The payer said they have seen success. This year, PCMH practices are performing better than other practices. Blue Cross Blue Shield of Michigan said PCMH practices have seen 19% lower rate of emergency room (ER) visits for adults; 23% lower rate for primary care sensitive ER visits for adults; 25% lower rate of ambulatory care sensitive inpatient stays for adults and 15% lower rate of pediatric ER visits.
A recent Health Services Research report also found that hospital per-member per-month cost was reduced by 17.2% and emergency department per-member per-month cost was reduced by 9.4% for Blue Cross PCMH patients with asthma, angina, diabetes, chronic obstructive pulmonary disease, high blood pressure and congestive heart failure.
Tom Leyden, director II of the Value Partnerships Program at BCBSM, told Healthcare Dive members actively engaged with their primary care physicians are seeing better outcomes. What’s made the BCBSM program a success is “strong relationships that have been cultivated within the Michigan healthcare community,” he said.
Leyden said providers want to be active participants in system transformation.
“This requires ongoing support from the payer and demonstrated evidence of practice transformation and clinic results from the provider community,” said Leyden. “Administration of these programs is an integral aspect of measuring performance.”

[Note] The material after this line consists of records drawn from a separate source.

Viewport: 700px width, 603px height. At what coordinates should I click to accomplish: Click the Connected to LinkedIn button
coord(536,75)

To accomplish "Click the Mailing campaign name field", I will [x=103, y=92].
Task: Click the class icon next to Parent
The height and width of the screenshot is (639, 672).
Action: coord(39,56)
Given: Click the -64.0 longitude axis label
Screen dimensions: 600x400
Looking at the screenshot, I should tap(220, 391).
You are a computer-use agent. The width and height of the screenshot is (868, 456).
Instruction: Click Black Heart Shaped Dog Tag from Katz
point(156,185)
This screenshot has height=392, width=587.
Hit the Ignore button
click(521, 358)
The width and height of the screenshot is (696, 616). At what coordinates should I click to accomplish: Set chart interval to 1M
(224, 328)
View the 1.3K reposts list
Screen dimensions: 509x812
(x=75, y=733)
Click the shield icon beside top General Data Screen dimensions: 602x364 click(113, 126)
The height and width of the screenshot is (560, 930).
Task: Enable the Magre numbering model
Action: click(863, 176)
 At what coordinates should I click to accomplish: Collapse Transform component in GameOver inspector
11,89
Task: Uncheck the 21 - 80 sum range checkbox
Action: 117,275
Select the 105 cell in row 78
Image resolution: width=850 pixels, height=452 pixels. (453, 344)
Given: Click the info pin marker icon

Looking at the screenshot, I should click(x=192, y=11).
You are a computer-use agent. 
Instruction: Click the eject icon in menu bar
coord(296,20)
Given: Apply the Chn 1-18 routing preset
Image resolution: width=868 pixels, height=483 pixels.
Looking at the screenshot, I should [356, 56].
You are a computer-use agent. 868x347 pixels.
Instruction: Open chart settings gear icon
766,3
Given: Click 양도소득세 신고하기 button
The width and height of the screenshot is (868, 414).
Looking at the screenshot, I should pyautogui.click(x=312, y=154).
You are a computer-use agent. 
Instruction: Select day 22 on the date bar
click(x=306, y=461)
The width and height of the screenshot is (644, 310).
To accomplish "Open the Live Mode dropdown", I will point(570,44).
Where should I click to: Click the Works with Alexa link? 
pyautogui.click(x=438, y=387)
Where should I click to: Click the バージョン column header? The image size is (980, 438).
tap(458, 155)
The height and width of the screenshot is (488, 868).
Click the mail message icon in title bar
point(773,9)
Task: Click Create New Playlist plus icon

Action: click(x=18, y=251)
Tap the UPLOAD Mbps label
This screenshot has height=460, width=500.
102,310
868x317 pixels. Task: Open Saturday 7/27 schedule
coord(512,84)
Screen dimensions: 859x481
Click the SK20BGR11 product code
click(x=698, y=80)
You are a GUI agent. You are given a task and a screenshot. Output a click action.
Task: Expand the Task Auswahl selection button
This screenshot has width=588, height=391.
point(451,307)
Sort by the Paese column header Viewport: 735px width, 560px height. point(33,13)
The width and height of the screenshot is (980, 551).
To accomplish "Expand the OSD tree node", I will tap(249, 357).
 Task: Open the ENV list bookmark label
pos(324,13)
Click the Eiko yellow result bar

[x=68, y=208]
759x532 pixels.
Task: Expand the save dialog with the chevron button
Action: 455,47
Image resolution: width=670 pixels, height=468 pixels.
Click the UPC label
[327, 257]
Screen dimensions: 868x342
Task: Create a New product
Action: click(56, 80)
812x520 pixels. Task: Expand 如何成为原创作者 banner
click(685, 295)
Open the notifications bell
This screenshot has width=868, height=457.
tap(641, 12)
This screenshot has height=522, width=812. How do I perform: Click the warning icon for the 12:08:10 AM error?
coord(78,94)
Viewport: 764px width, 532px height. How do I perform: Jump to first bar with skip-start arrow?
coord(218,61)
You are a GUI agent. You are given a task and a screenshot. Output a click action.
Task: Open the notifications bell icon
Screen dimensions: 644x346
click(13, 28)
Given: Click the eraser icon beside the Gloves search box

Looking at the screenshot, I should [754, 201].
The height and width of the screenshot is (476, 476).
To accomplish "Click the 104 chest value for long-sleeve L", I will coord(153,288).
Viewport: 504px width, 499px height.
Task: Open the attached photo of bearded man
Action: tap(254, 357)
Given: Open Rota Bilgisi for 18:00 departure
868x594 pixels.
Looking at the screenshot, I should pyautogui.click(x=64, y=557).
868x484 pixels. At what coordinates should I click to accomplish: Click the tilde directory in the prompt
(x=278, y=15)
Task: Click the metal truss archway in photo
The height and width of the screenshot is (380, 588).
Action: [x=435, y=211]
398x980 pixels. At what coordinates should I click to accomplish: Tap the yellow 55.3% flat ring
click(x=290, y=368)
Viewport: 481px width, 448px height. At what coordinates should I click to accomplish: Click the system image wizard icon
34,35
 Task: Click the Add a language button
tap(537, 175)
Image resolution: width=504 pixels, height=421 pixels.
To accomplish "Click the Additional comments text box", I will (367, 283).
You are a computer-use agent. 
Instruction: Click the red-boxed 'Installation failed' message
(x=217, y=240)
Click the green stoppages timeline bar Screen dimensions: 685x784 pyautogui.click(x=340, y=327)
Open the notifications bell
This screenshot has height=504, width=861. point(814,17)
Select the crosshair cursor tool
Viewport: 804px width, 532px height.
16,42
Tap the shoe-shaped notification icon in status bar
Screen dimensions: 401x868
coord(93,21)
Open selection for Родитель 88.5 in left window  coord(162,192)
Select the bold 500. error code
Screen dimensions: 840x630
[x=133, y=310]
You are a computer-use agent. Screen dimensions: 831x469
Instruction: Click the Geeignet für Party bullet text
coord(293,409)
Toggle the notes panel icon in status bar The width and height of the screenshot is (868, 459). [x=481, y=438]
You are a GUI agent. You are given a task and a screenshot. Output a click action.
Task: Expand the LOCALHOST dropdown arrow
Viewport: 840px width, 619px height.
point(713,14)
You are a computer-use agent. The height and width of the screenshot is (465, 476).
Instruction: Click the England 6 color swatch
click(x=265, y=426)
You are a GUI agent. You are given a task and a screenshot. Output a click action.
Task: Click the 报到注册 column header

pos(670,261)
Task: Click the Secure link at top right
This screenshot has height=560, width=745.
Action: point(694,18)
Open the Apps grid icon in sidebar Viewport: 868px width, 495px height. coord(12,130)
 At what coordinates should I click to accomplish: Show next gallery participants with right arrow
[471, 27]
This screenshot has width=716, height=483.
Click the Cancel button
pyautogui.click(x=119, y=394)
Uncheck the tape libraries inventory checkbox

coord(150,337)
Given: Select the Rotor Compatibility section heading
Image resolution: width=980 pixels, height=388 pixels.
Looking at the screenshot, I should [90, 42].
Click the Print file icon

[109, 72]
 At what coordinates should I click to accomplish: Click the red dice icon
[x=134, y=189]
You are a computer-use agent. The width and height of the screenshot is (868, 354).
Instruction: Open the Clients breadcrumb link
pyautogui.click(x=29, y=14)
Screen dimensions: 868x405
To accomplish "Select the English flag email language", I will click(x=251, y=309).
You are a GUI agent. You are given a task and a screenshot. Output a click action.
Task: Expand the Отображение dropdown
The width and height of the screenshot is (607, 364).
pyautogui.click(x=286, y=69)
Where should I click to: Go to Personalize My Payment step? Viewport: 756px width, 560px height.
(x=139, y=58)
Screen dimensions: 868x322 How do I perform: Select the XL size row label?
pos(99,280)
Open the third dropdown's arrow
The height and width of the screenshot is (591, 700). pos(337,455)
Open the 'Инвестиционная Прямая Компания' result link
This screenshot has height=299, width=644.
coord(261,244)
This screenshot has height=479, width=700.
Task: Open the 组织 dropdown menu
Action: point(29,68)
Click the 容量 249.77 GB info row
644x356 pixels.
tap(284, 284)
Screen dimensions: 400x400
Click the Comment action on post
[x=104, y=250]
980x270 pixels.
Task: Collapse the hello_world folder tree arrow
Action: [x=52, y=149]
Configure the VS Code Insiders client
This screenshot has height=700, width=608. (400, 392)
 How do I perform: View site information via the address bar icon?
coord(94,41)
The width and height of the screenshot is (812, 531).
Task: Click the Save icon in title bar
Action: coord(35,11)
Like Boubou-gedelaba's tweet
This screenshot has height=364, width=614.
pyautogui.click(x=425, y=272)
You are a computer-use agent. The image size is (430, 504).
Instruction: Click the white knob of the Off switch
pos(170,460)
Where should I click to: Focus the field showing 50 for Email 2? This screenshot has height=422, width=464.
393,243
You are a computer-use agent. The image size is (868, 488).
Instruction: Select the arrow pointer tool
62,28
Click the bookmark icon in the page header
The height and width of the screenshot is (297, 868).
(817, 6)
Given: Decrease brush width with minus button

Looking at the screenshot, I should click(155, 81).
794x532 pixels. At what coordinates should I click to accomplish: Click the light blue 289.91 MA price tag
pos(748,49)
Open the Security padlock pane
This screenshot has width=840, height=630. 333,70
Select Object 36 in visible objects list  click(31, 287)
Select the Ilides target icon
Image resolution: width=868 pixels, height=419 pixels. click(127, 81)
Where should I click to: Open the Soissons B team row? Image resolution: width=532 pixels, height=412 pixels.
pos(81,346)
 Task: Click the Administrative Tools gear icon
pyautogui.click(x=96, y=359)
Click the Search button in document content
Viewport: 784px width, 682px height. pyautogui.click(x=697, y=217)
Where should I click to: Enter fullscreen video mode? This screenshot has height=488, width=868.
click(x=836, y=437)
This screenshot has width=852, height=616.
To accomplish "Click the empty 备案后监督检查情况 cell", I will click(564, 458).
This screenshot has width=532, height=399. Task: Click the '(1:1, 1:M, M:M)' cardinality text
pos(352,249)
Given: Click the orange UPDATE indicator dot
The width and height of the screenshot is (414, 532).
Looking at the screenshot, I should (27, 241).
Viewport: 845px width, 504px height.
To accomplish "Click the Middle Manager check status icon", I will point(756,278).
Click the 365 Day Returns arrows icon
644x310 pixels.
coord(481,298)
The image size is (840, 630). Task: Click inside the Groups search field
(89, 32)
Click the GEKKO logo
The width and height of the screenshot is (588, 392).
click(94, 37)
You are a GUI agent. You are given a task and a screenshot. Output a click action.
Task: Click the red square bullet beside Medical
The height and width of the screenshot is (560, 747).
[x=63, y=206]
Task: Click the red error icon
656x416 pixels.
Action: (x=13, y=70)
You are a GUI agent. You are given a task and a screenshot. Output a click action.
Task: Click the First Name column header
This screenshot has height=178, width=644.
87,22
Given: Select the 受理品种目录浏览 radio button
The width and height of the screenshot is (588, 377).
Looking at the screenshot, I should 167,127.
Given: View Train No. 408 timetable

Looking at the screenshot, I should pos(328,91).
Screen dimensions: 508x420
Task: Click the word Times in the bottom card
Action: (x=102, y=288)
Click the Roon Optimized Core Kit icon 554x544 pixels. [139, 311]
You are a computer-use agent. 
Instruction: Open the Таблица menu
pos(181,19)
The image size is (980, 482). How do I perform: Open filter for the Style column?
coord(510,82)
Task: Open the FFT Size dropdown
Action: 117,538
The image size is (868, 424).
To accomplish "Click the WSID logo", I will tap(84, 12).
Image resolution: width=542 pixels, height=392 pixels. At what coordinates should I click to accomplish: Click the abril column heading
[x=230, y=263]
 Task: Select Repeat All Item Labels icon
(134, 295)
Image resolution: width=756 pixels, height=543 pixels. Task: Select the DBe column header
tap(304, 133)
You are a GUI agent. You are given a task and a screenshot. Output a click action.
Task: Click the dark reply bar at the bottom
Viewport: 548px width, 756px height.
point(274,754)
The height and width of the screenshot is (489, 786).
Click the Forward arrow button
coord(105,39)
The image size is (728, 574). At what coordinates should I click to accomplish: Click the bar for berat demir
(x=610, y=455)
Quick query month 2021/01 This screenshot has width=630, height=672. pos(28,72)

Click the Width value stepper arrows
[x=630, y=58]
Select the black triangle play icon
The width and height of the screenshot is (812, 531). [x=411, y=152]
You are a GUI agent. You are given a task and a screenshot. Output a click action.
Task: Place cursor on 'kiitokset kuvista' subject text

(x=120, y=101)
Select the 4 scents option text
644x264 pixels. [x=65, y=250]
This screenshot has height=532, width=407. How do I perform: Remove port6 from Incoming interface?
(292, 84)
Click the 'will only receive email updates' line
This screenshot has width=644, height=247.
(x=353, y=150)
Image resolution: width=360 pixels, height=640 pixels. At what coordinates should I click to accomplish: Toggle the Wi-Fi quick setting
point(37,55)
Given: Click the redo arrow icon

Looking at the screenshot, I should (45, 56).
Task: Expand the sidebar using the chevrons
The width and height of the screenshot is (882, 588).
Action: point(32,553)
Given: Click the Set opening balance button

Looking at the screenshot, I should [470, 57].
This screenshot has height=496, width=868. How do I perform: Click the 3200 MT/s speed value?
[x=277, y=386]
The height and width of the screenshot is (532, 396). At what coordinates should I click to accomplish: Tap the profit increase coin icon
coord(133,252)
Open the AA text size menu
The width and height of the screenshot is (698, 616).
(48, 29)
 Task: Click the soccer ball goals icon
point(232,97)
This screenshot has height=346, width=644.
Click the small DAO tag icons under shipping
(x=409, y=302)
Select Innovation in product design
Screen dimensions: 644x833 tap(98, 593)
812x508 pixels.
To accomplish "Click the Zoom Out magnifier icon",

Leyden said the payer strives to make the programs as manageable as possible because physicians need to perform many administrative tasks on an ongoing basis. BCBSM regularly solicits feedback from providers during quarterly meetings and phone calls, emails, webinars and in-person meetings on what’s working, what’s not and what needs to be changed.
Barriers to overcome
One barrier that still needs resolution in partnerships is moving providers away from phone communication. Availity recently published a survey of 40 health plans and more than 400 practice- and facility-based providers that found respondents said phone communication is the preferred way for providers to communicate with payers.
Leatherwood said a more efficient way is a queue system. In this system, a provider could check the status of all claims and get alerts when they need to provide more information. The system would allow providers to look in one queue, update the claims information and then move on with their day. Payers would have their own queue and would get alerts when providers have questions. This would reduce phone calls and create immediacy.
Leatherwood said the healthcare system is stuck in a “chart chase” between providers and payers, and moving to an automated queue system would be a gamechanger.
Another big question is whether partnerships can scale. Expanding these partnerships beyond local or state boundaries may be difficult. Grote said partnerships are intensive and require close relationships, so joint ventures work best on a regional or state level.
It’s still too early in the process to say how partnerships will morph down the road. There are many different types of partnerships and more are likely to develop depending on locations, providers, payers and needs.
“I think in the near-term what we’re going to see is larger healthcare providers are going to be more strategic, working directly with payers. The health plans are going to be more interested not just in working with the staff level, but executive levels,” said Leatherwood.